**Task requirements:**
Which lines in the material below contain the string "screenshot"? Find each one and copy it out in full, counting uppercase and lowercase as different.

**Provided records:**
· · · ·
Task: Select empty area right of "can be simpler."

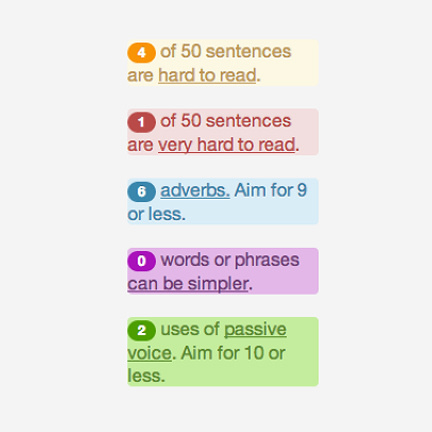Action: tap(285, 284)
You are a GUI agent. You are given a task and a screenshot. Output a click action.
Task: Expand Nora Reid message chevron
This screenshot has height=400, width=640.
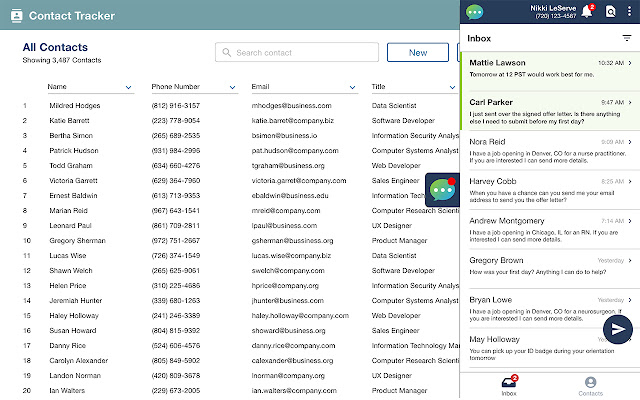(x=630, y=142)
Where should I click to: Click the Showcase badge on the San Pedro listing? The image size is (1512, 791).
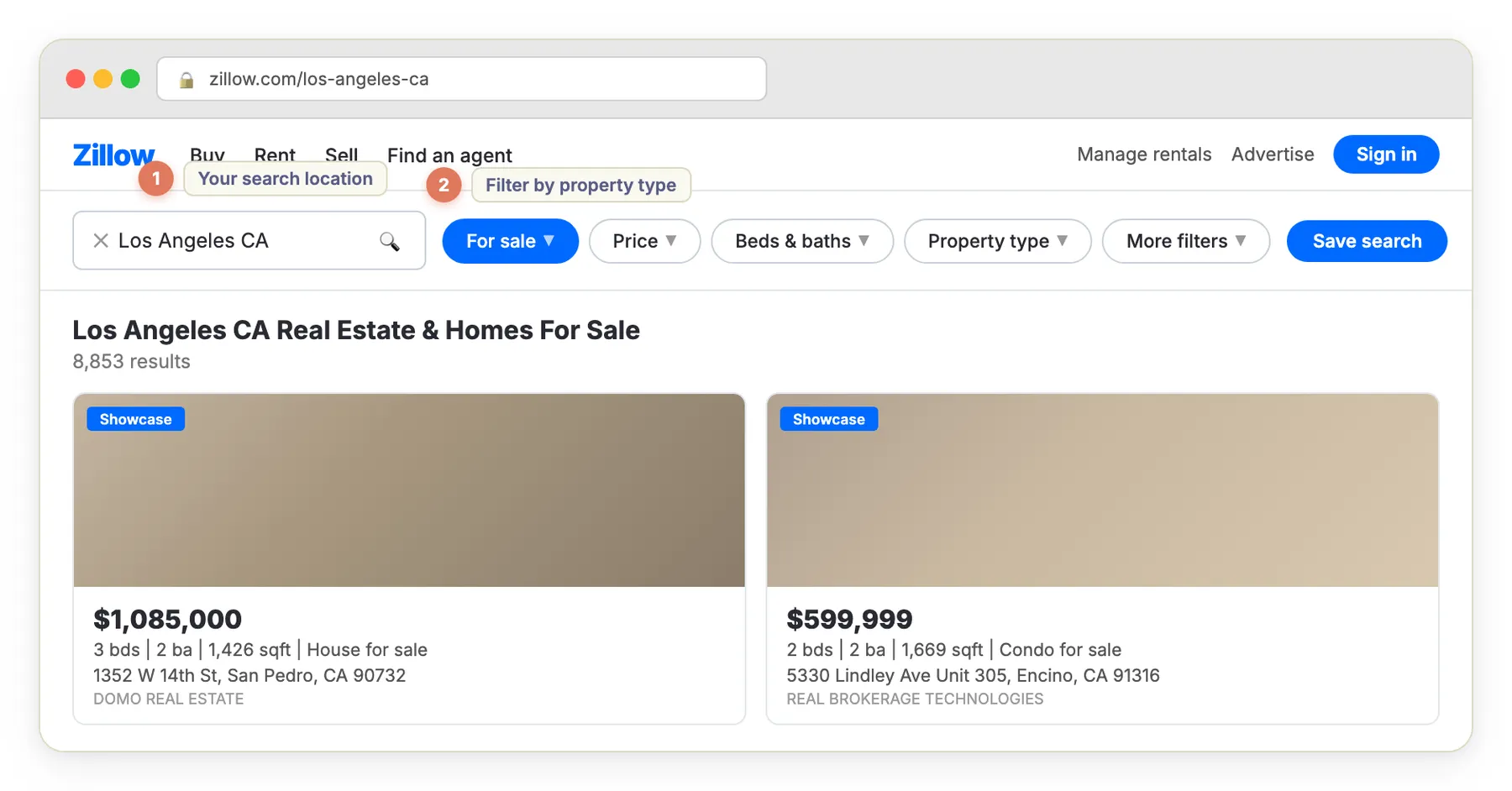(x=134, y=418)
· · · ·
**Output:**
You are a GUI agent. You are given a task and a screenshot. Output a click action.
This screenshot has height=400, width=640.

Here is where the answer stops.